*Stated problem:*
Gather every line of the records that contains the string "perform", matching case exactly.

*Provided data:*

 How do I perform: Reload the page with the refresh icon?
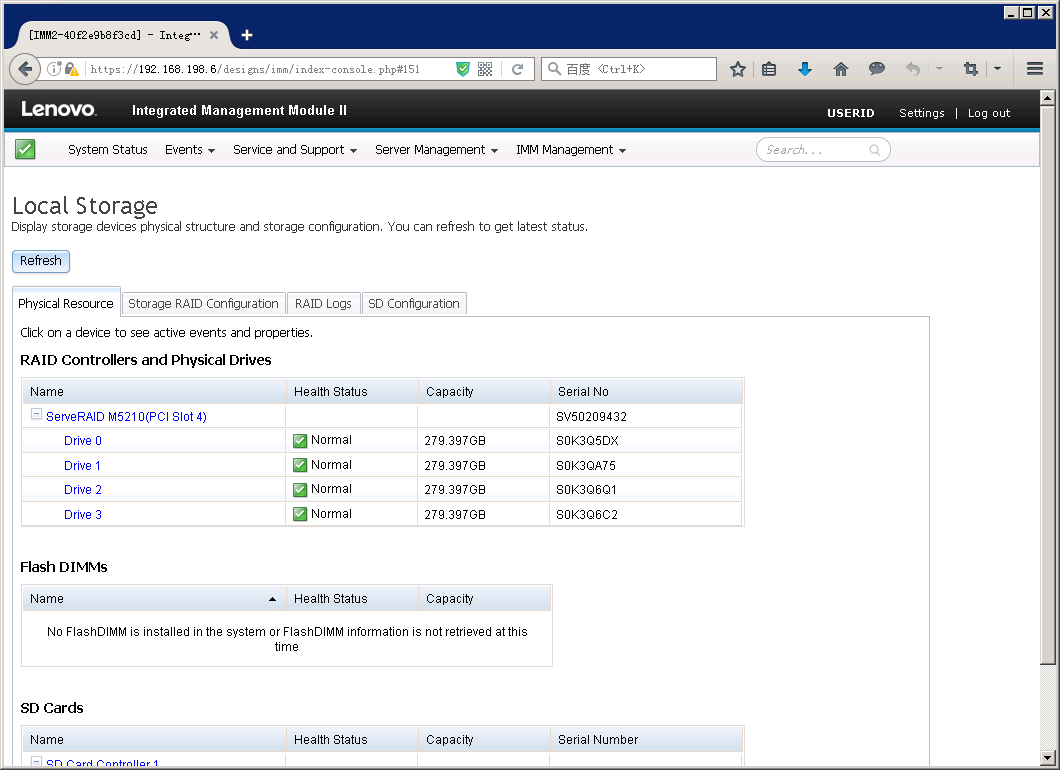click(x=517, y=69)
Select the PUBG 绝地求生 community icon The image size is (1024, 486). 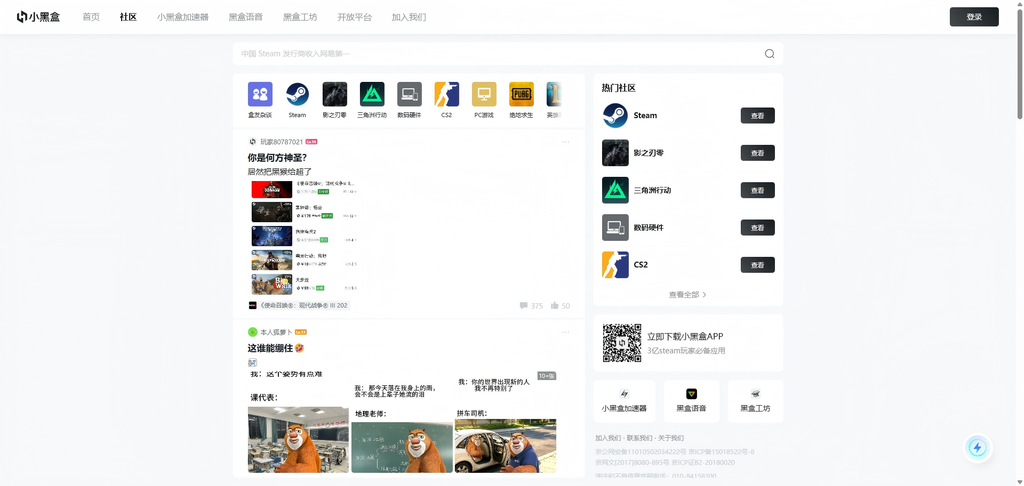point(521,94)
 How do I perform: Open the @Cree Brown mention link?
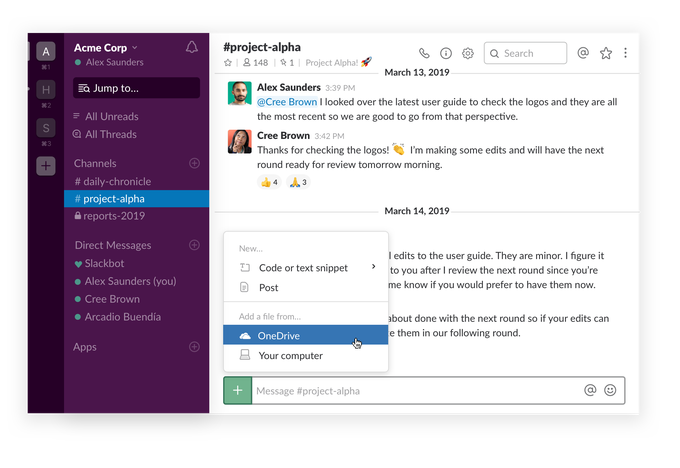coord(287,102)
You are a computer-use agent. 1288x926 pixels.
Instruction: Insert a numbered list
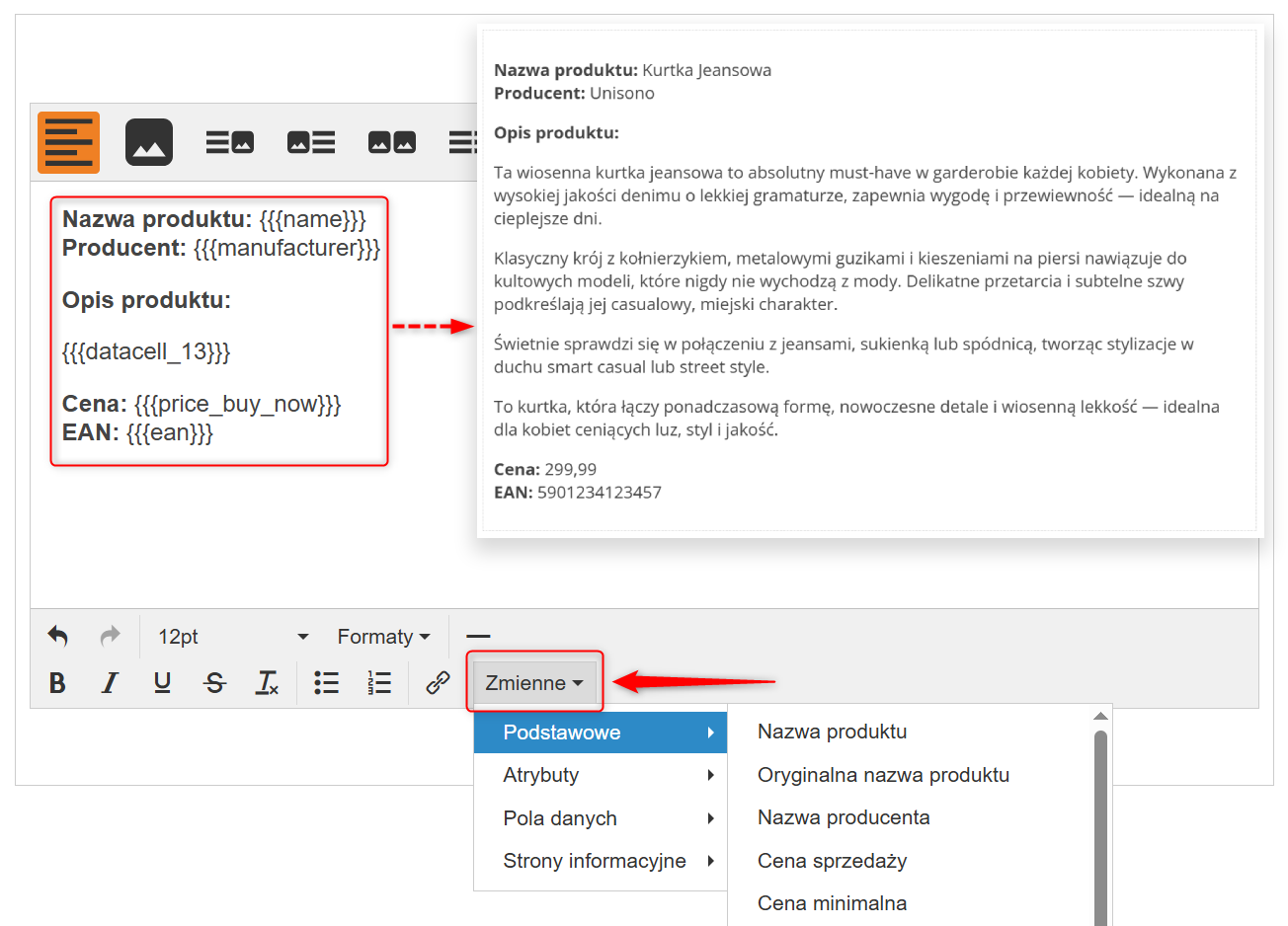[379, 683]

*Task solution:*
 How do I perform: Reload the page with the refresh icon?
 How do I perform: Open the @Cree Brown mention link?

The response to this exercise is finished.